Recognising that smaller organisations may have limited budgets, Metrologic Group also allows users to opt for a Yearly Usage Right.
“This is effectively a reduced annual maintenance fee, albeit ‘with a twist’.
“In this case, the annual maintenance is mandatory, so if the user decides to no longer continue with maintenance, the software will stop working at the end of the maintenance period.
“This is very similar to the licencing model employed by many CAD software systems.
“Many software companies are moving towards licensing based on ‘software as a service’.
“In this case, there is no ‘up front’ cost to buy the software; instead, the software is effectively used on a subscription basis.

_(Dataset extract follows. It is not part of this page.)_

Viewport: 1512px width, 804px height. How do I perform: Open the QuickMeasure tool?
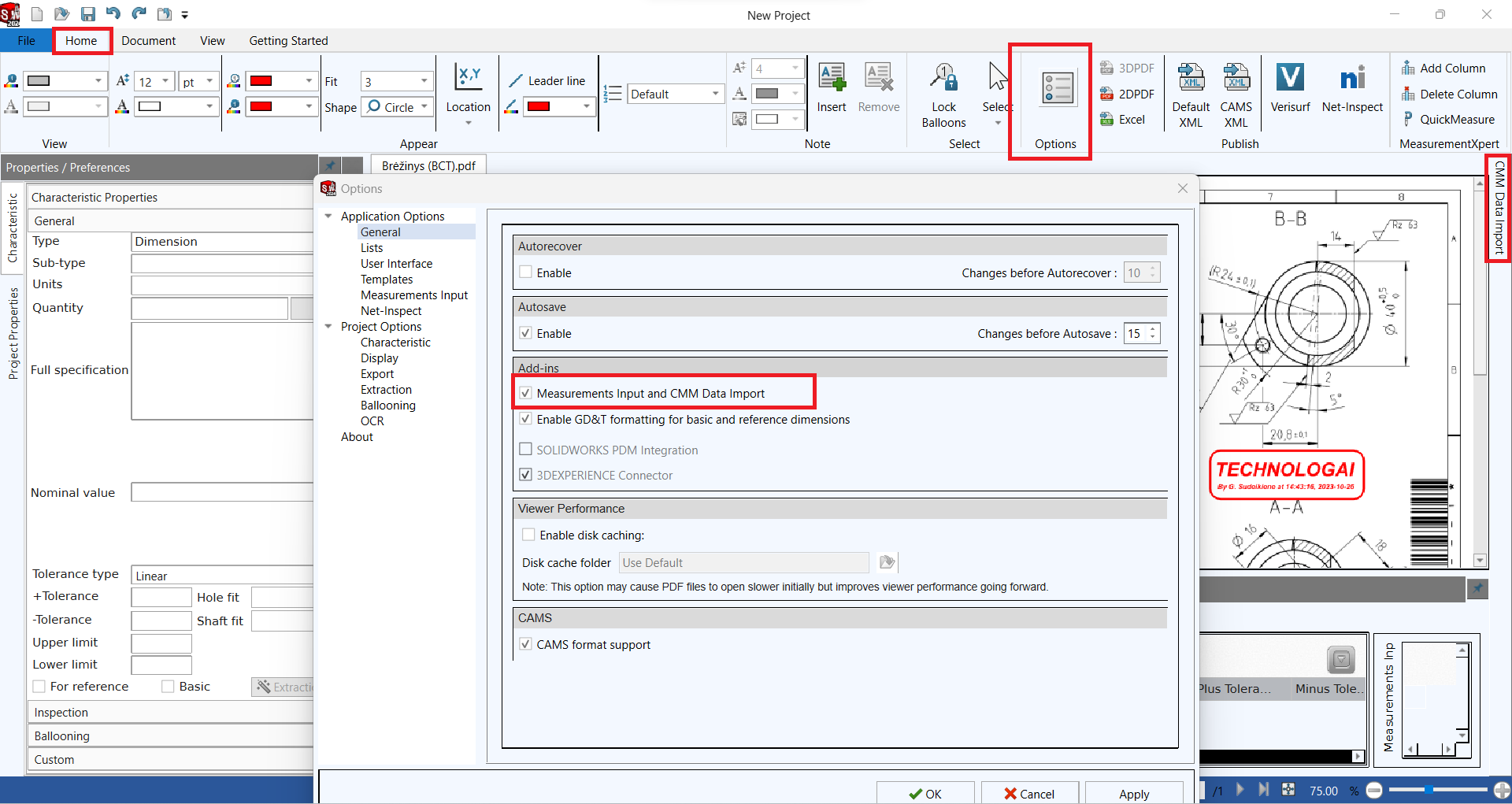tap(1456, 119)
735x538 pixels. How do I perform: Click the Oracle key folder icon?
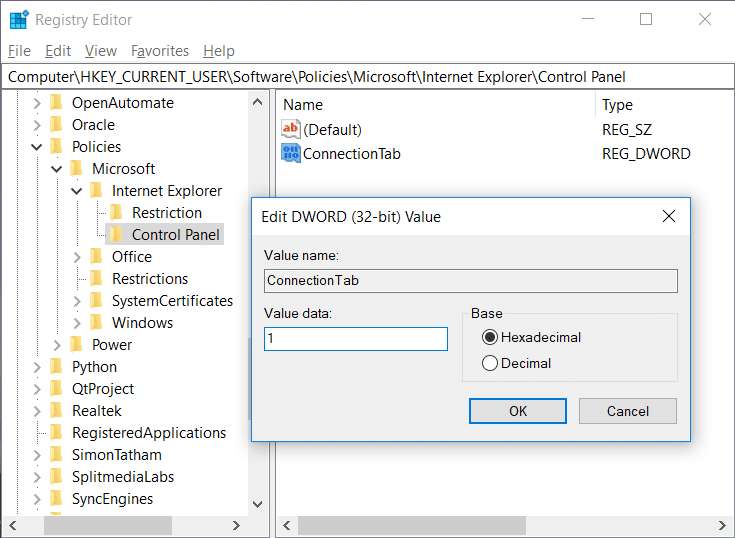click(x=57, y=125)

“This involves the user paying an annual fee to use the software, which includes maintenance and product support, thereby providing the user with significant cost savings in the short term.”
The latest Metrolog X4 software gives users a fully customisable user interface that can work with any type of measuring device.
It treats all measuring devices as XYZ data-point collectors, so irrespective of whether it is a traditional touch-probe CMM taking 10 points per min or a 3-D scanner taking a million points per sec, the software works in the same way.
It is also designed to make full use of the latest Microsoft Windows operating system and computer hardware architectures.
This capability means that huge CAD files and data point clouds can be quickly loaded and manipulated, thanks mainly to the use of intelligent processor and memory management, as well as the industry-standard OpenGL graphics engine.
A more recent development has been Metrolog X4 i-Robot, a software solution that turns any make of industrial robot into a fully programmable CMM solution.
It was first introduced almost five years ago at the international Control show in Germany, where Metrologic showed that it is possible to program any make of industrial robot fitted with any make of 3-D scanner directly from within a traditional metrology software package — without the need for specialist robot PLC programming.
“Today, many scanner manufacturers are promoting the use of scanners on the end of industrial robot arms, and most are using Metrolog X4 i-Robot software to make it work.”
In conclusion, Mr Tagg said: “For many years, we have seen companies, technologies and concepts burst onto the scene, only to disappear just as quickly.
“Throughout that time, Metrologic Group has been at the forefront of metrology software, and its software is still used daily by leading manufacturers to solve complex measurement problems.
“I know of many customers that have gone through the pain of having to change software several times in recent years, due to the lack of software development or product support — a situation that is neither efficient nor cost-effective for the user.
“For anyone that is considering measuring software, Measurement Solutions will visit users and quickly connect a lap-top PC to just about any device for a live demo, using the customer’s own measuring equipment.
“The look of disbelief from users when we visit them and have their equipment measuring using Metrolog X4 within a few minutes of arriving on site is great to see.
“The benefits are most noticeable on CNC CMMs or robot-based systems, where we can quickly and confidently take full control of the measuring system under one software — and it works, every time.”